BRIEF DESCRIPTION OF THE DRAWINGS

The drawings are used for better understanding the present solution and do not constitute a limitation of the present disclosure. In the drawings,

FIG. 1 is a flow chart of a method for generating a drivable 3D character according to a first embodiment of the present disclosure;

FIG. 2 is a flow chart of a method for generating a drivable 3D character according to a second embodiment of the present disclosure;

FIG. 3 is a schematic diagram of a 3D human body animation according to the present disclosure;

FIG. 4 is a schematic structural diagram of an apparatus 400 for generating a drivable 3D character according to an embodiment of the present disclosure; and

FIG. 5 shows a schematic block diagram of an exemplary electronic device 500 which may be configured to implement the embodiment of the present disclosure.

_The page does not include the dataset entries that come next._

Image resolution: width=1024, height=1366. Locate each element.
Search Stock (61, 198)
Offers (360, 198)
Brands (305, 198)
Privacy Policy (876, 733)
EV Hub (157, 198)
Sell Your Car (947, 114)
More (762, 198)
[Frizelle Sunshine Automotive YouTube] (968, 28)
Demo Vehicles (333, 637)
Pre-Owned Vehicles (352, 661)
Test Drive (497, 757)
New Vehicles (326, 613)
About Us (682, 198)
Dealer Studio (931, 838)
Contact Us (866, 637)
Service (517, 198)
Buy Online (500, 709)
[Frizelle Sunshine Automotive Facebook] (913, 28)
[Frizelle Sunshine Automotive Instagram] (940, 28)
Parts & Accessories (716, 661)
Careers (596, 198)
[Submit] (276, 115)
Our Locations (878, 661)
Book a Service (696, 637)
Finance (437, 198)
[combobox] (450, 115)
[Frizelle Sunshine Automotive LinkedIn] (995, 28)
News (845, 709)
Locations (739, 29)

DETAILED DESCRIPTION OF EMBODIMENTS

The following part will illustrate exemplary embodiments of the present disclosure with reference to the drawings, including various details of the embodiments of the present disclosure for a better understanding. The embodiments should be regarded only as exemplary ones. Therefore, those skilled in the art should appreciate that various changes or modifications can be made with respect to the embodiments described herein without departing from the scope and spirit of the present disclosure. Similarly, for clarity and conciseness, the descriptions of the known functions and structures are omitted in the descriptions below.

In addition, it should be understood that the term “and/or” only describes an association relationship between associated objects, and indicates that three relationships may exist. For example, A and/or B may indicate three cases: only A exists; both A and B exist; and only B exists. In addition, in this specification, the symbol “I” generally indicates that associated objects have a relationship of “or”.

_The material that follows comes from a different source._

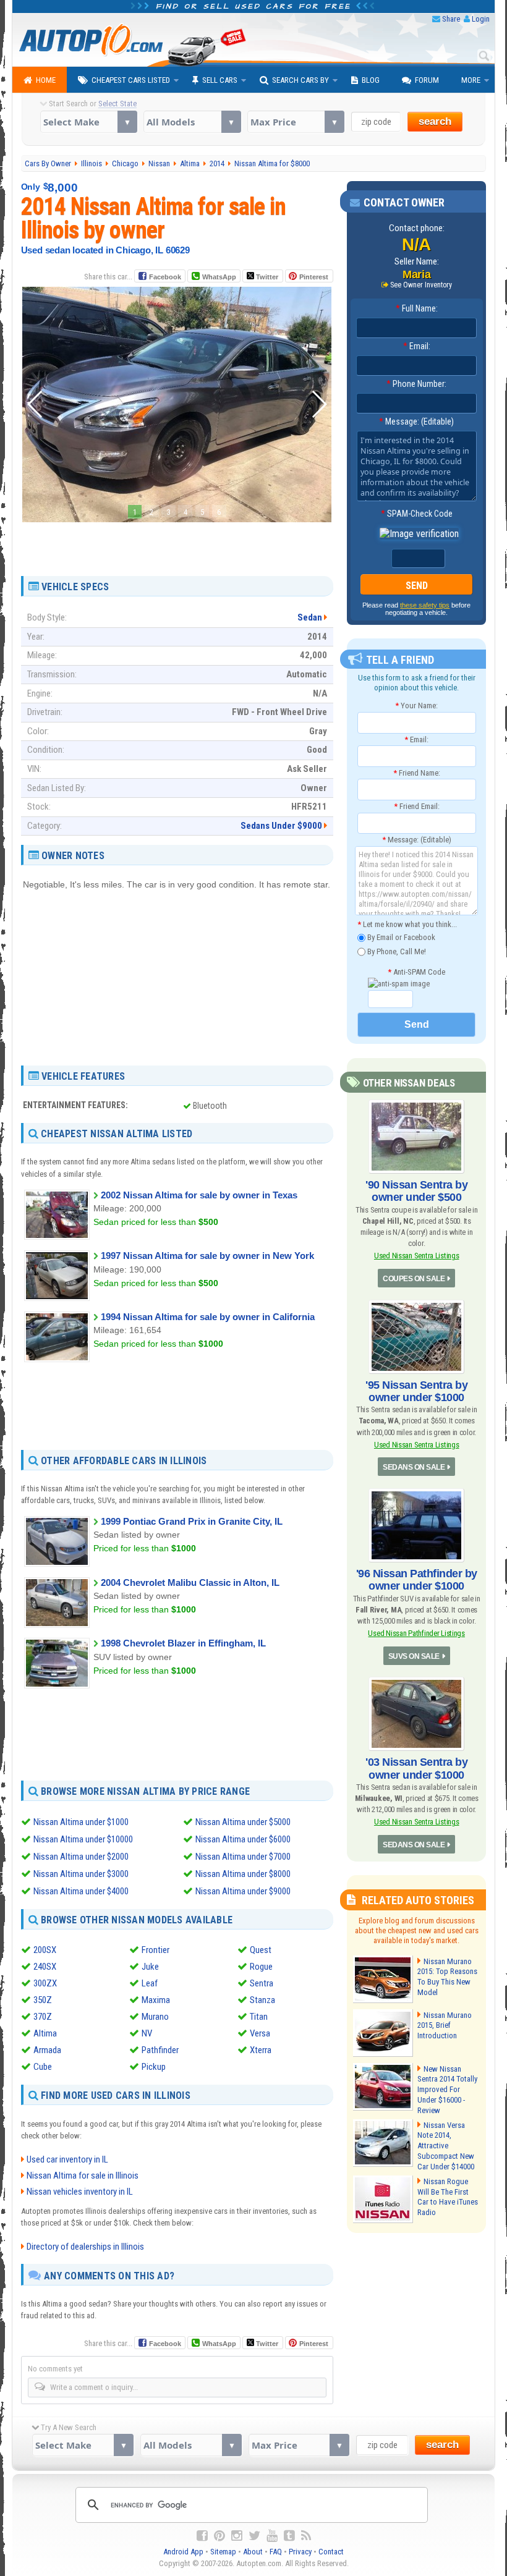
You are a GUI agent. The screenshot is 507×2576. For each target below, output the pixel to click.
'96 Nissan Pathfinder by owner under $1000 (416, 1579)
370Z (42, 2016)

FIG. 1 is a flow chart of a method for generating a drivable 3D character according to a first embodiment of the present disclosure. As shown in FIG. 1, the method includes the following implementation steps:

- Step 101: acquiring a 3D human body mesh model corresponding to a to-be-processed 2D image.
- Step 102: performing a skeleton embedding operation on the 3D human body mesh model.
- Step 103: performing a skin binding operation on the 3D human body mesh model after the skeleton embedding operation to obtain a drivable 3D human body mesh model.

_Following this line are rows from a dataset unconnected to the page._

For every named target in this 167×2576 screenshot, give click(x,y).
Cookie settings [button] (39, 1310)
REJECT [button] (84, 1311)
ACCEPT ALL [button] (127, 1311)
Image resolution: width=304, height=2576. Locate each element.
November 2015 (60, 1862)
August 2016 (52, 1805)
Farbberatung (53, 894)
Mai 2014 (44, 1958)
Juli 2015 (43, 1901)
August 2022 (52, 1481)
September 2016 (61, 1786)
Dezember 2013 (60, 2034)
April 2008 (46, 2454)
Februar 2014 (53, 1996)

In the solution according to the above method embodiment, the 3D human body mesh model corresponding to the to-be-processed 2D image may be acquired, and then, the skeleton embedding operation and the skin binding operation may be sequentially performed on the acquired 3D human body mesh model, so as to obtain the drivable 3D human body mesh model, instead of directly using a pre-trained network model to generate a drivable 3D human body mesh model in an existing method, thereby reducing consumed resources, or the like.

A method for acquiring the 3D human body mesh model corresponding to the to-be-processed 2D image is not limited. For example, an algorithm, such as a pixel-aligned implicit function (PIFu), a multi-level pixel-aligned implicit function for high-resolution 3D human digitization (PIFuHD), or the like, may be used to obtain the 3D human body mesh model corresponding to the to-be-processed 2D image, such as a 3D human body mesh model including about 200,000 vertexes and 400,000 facets.

The obtained 3D human body mesh model may be directly subjected to subsequent processing, for example, the skeleton embedding operation, or the like. In some embodiments, the obtained 3D human body mesh model may be down-sampled, and then, the down-sampled 3D human body mesh model may be subjected to the skeleton embedding operation, or the like.

Through the down-sampling operation, the 3D human body mesh model with fewer vertexes and facets may be obtained, thereby reducing the time required for subsequent processing operations and improving a processing efficiency, or the like.

A specific value of the down-sampling operation may be determined according to actual requirements, such as actual resource requirements. In addition, a method of performing the down-sampling operation is not limited. For example, the obtained 3D human body mesh model may be down-sampled using an edge collapse algorithm, a quadric error simplification algorithm, an isotropic remeshing algorithm, or the like.

Then, the skeleton embedding operation and the skin binding operation may be sequentially performed on the down-sampled 3D human body mesh model.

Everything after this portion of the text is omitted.